* What to work on *
Quote only the lines that start at the line with "Where should I" and run to the end of the entries; omit the pictures.

* Provided records *
▶

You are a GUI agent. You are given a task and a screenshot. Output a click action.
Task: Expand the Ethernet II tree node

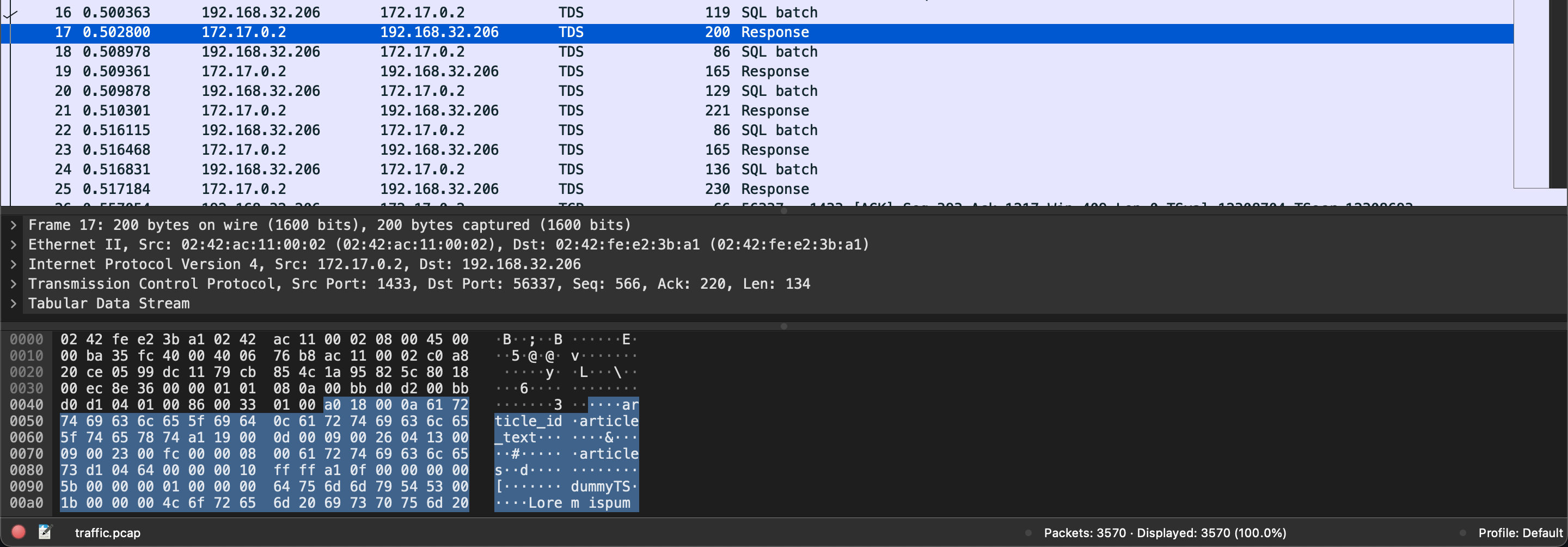14,245
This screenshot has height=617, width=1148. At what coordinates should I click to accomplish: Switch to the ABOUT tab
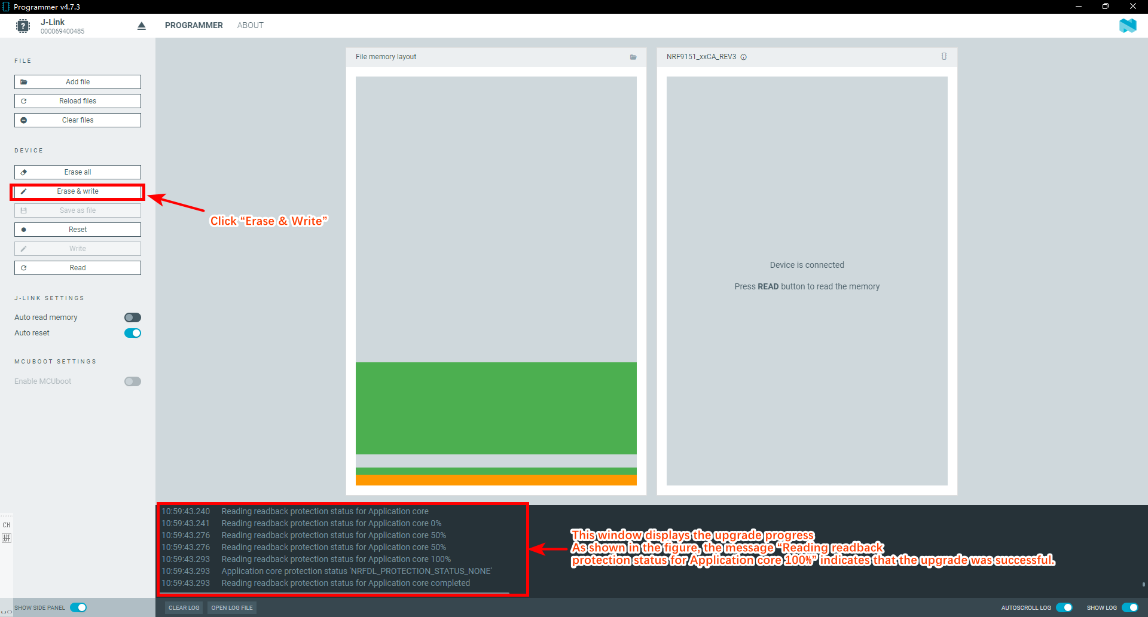pos(250,26)
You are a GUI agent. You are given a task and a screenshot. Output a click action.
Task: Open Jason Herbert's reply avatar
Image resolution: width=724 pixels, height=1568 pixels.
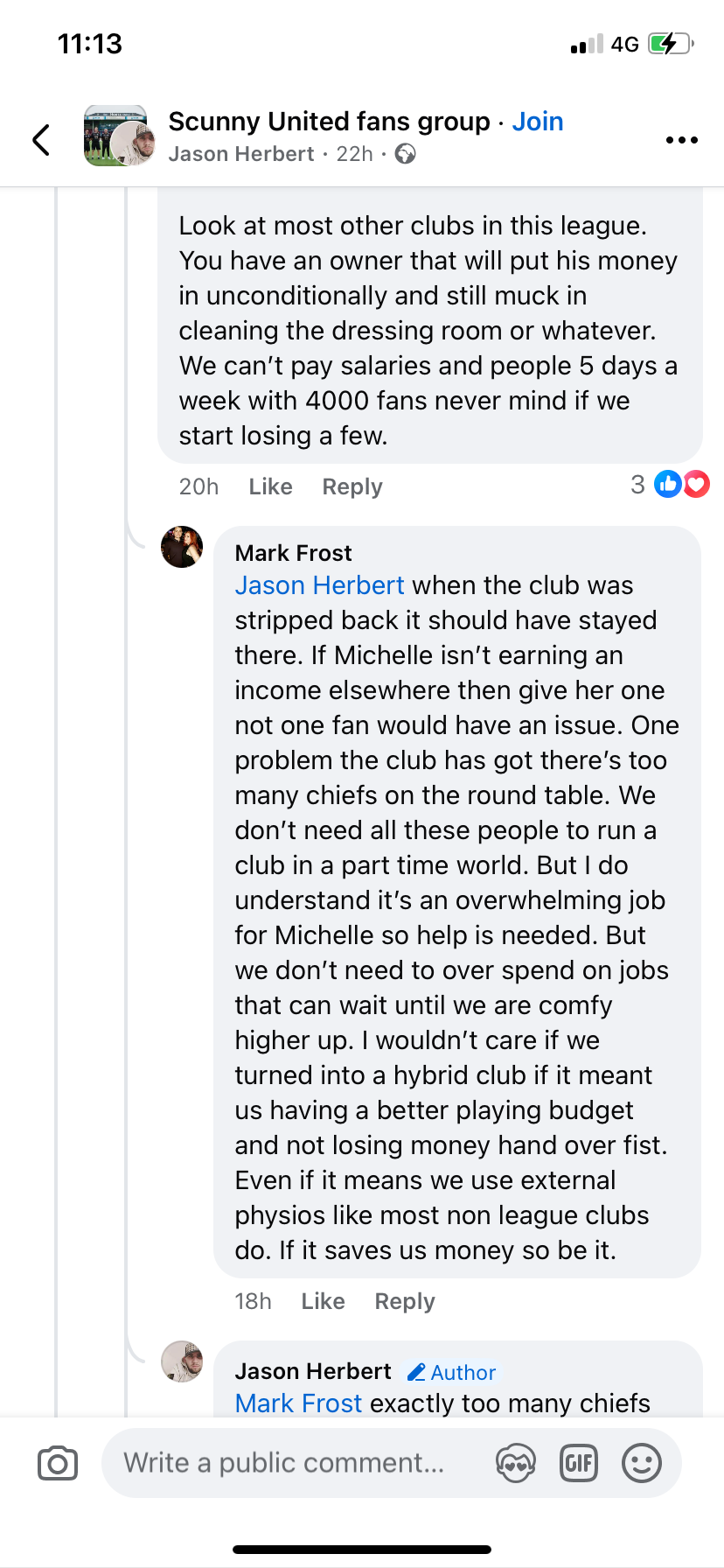pyautogui.click(x=182, y=1362)
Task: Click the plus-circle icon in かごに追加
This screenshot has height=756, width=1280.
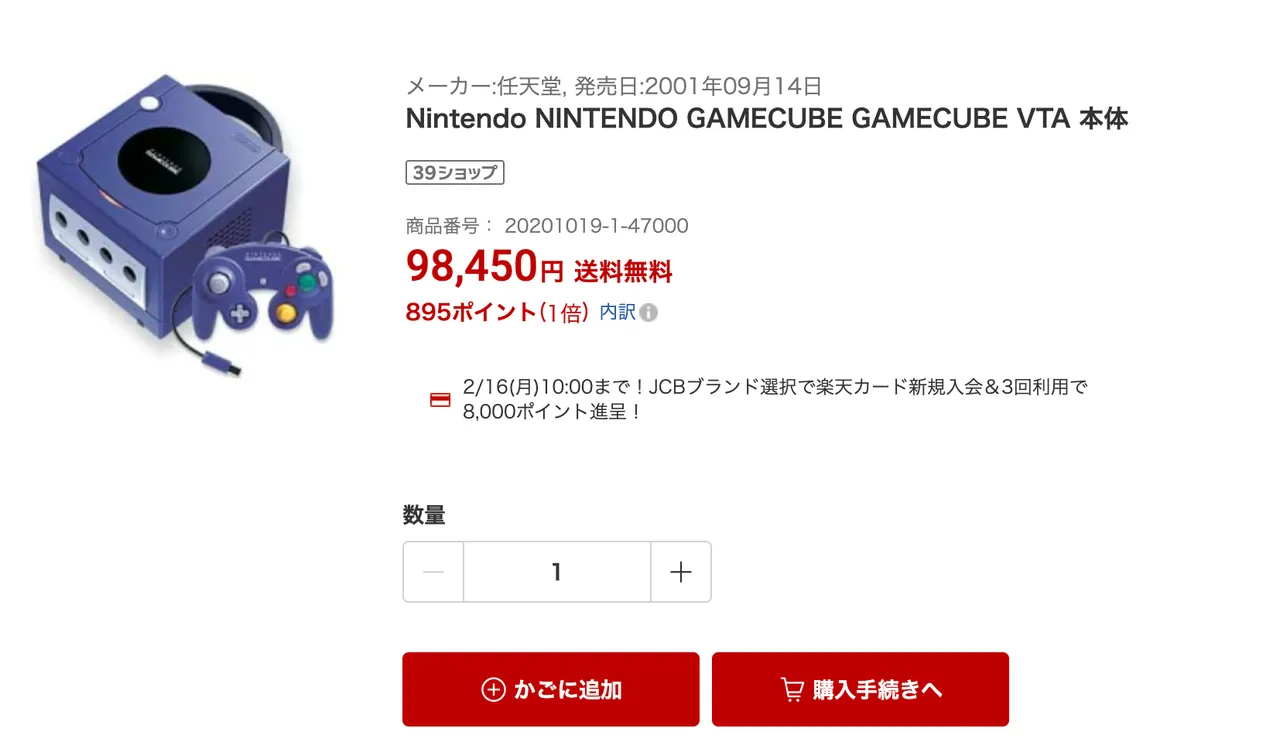Action: pos(493,690)
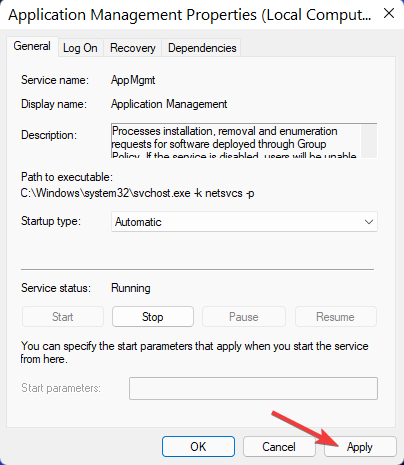
Task: Confirm changes with the OK button
Action: [198, 447]
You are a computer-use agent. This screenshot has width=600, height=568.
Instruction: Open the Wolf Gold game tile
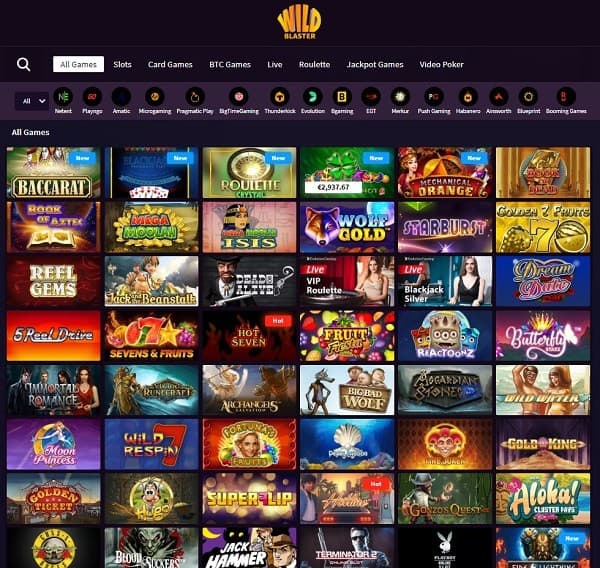(347, 227)
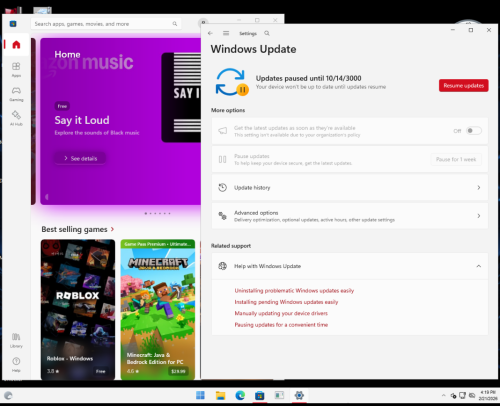This screenshot has width=500, height=406.
Task: Open Pausing updates for a convenient time link
Action: pos(281,325)
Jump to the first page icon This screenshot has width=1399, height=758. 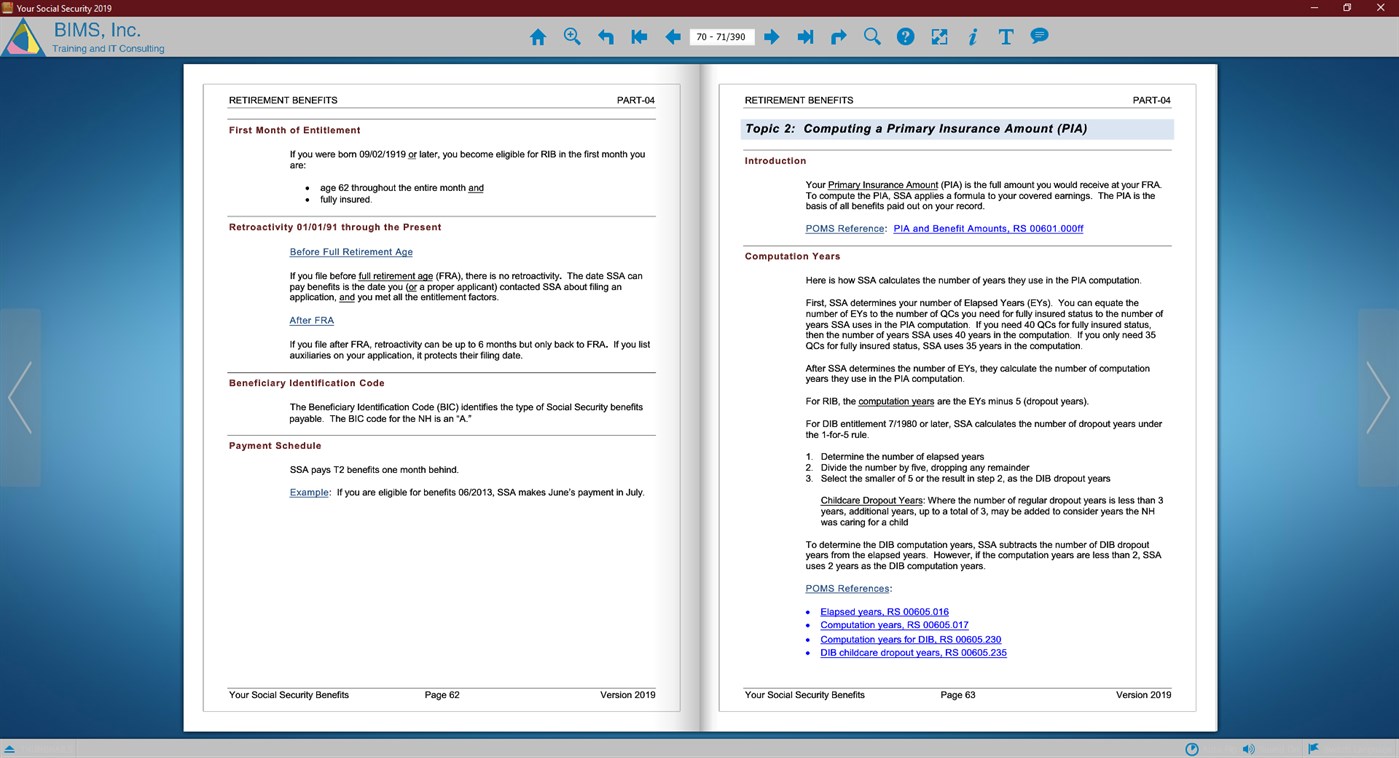click(639, 36)
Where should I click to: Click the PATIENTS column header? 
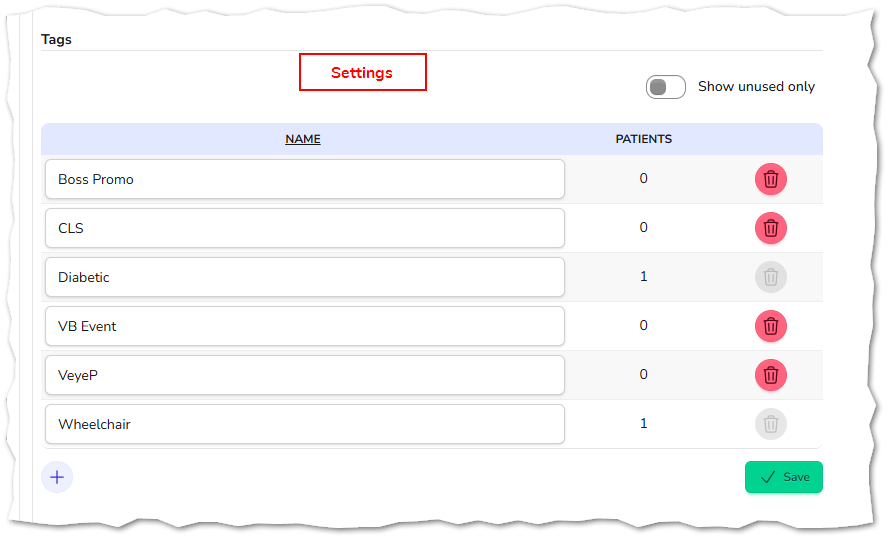click(x=643, y=139)
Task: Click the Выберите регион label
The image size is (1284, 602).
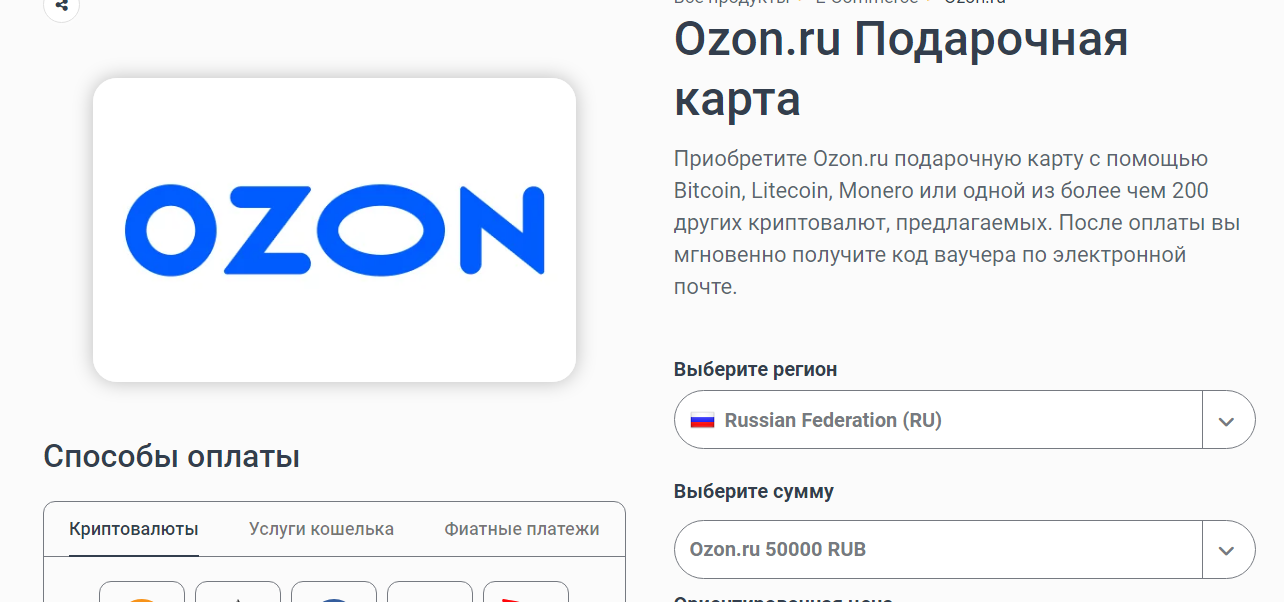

◀

* Result for this exercise *
Where should I click to: Click the PATIENTS column header? 
click(x=643, y=139)
Task: Click the Выберите регион label
The image size is (1284, 602).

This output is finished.